Le complexe I est responsable de la première étape de la chaîne de transport des électrons dans l'oxydation phosphorylante mitochondriale, qui a lieu à l'intérieur de la mitochondrie dans la membrane interne. Il prend les électrons au NADH et les transfère à la chaîne respiratoire (transformateur d'énergie). Il existe sept sous-unités d’ADN mitochondrial (MT-ND1, MT-ND2, MT-ND3, MT-ND4L, MT-ND5, MT-ND6) inclus parmi les quelques 41 polypeptides du complexe respiratoire I. On connait 5 mutations au niveau de la sous-unité ND1.
1) La mutation MT-ND1*LHON3460A, qui est une mutation primaire, et qui donne une forme sévère de neuropathie avec baisse d'acuité visuelle définitive (cause de maladie chez 15% des caucasiens).
2) MT-ND1 LHON4160C, mutation secondaire (qui peut être associée à la mutation primitive MT-ND6*LHON14484C).
3) MT-ND1 LHON4216C, mutation secondaire (trouvée chez 40% des Européens associée aux mutations primitives MT-ND4*LHON11778A, MT-ND1 LHON3460A, MT-ND6*LHON14484A et MT-CYB*LHON15257A).
4) MT-ND1, LHON3394C, mutation secondaire (associée à la mutation primitive MT-ND6 LHON14484A).
5) La mutation MT-ND1 LHON4136G dite "positive”, qui associée aux mutations MT-ND1 LHON4160C et MT-ND6 LHON14484C, aurait la particularité de diminuer partiellement les symptômes (MIM 516000).
→ MT-ND1gene, maladie de Leber, NADH-déshydrogénase
[P2]
Édit. 2018
neuropathie optique héréditaire de Leber complexe 1 sous-unité ND2 l.f.
Leber’s optic atrophy MT-ND2, Leber hereditary optic neuropathy (LHON)
Mutations de la maladie de Leber qui concernent la sous-unité ND2 de la NADH-déshydrogénase (2 mutations).
1) Mutation secondaire MT-ND2*LHON4917G (n'est pas la cause de la maladie mais souvent associée avec la mutation MT-ND1*LHON4216).
2) Mutation secondaire MT-ND2*LHON5244A, cette mutation est souvent associée à d'autres mutations mitochondriales de Leber, et entre probablement en jeu pour cette affection (MIM 516001)
neuropathie optique héréditaire de Leber complexe 1 sous-unité ND4 l.f.
Leber’s optic atrophy MT-ND4, Leber hereditary optic neuropathy (LHON)
Mutation de la maladie de Leber qui concerne la sous-unité ND4 de la NADH-déshydrogénase.

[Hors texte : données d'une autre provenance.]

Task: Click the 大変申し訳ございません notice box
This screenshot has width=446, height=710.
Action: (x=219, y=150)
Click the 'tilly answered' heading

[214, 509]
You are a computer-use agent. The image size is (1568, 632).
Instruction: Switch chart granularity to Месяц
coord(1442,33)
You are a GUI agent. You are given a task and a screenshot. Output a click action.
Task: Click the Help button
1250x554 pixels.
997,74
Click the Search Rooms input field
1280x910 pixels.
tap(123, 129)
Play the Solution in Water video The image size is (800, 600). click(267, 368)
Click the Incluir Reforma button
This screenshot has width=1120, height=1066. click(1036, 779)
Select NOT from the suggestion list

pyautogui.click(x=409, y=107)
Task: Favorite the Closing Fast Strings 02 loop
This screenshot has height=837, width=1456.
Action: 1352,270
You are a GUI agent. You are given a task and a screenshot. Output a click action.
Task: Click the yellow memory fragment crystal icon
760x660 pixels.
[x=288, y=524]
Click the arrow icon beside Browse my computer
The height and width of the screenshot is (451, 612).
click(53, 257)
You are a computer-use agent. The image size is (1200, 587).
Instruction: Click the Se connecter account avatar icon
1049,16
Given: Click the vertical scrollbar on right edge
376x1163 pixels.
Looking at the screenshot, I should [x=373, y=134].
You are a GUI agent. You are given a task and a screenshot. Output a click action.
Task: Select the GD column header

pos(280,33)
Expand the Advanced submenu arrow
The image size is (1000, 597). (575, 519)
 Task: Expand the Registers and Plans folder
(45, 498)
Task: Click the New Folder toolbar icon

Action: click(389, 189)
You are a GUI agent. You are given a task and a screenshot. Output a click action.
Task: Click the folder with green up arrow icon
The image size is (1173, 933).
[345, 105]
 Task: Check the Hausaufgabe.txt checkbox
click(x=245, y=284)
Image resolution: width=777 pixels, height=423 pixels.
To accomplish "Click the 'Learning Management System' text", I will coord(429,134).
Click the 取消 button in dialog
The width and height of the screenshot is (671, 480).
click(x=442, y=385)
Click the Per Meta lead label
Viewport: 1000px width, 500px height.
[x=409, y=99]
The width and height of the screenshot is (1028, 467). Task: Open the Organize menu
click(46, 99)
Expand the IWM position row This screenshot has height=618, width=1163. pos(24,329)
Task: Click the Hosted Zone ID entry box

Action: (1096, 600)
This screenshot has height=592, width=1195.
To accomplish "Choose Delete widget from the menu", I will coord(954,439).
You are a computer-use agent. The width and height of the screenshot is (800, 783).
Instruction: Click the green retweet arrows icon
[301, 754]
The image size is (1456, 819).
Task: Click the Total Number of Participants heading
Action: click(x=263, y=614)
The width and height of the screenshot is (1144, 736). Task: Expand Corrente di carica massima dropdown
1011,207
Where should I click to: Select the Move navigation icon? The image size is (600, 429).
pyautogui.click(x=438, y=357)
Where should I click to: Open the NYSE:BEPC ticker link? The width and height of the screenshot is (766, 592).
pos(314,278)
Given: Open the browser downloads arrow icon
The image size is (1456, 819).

Une mutation primaire connue pour la neuropathie optique de Leber, MT-ND4*LHON11778A (50% des formes caucasiennes). Il s’agit d’une forme sévère avec baisse d'acuité visuelle définitive, elle peut être homoplasmique ou hétéroplasmique. (MIM 516003).
neuropathie optique héréditaire de Leber complexe 1 sous-unité ND5 l.f.
Leber’s optic atrophy MT-ND5, Leber hereditary optic neuropathy (LHON)
Mutations de la maladie de Leber qui concernent la sous-unité ND5 de la NADH-déshydrogénase (2 mutations).
1) Mutation MT-ND5*LHON13708A (n'est pas la cause de la maladie de Leber mais est souvent associée).
2) MT-ND5*LHON13730A rarissime (1 cas), serait de même type que la mutation primitive MT-ND6*LHON14484C, donc forme avec possible réduction du scotome central (MIM 516005).
neuropathie optique héréditaire de Leber complexe 1 sous-unité ND6 l.f.
Leber’s optic atrophy MT-ND6, Leber hereditary optic neuropathy (LHON)
Mutations de la maladie de Leber qui concernent la sous-unité ND6 de la NADH-déshydrogénase (2 mutations).
Deux mutations sont actuellement connues dans la sous-unité 6.
Première mutation MT-ND6*LHON14484A, de type primaire (peut être associée à la mutation MT-ND1*LHON4160C et à la mutation MT-ND5*LHON13708A). Les patients qui ont cette mutation peuvent récupérer une partie de leur acuité visuelle (dans 37% des cas).
La deuxième mutation MT-ND6*LDYT14459A également de type primaire donne une neuropathie optique de Leber et une dystonie (MIM 516006).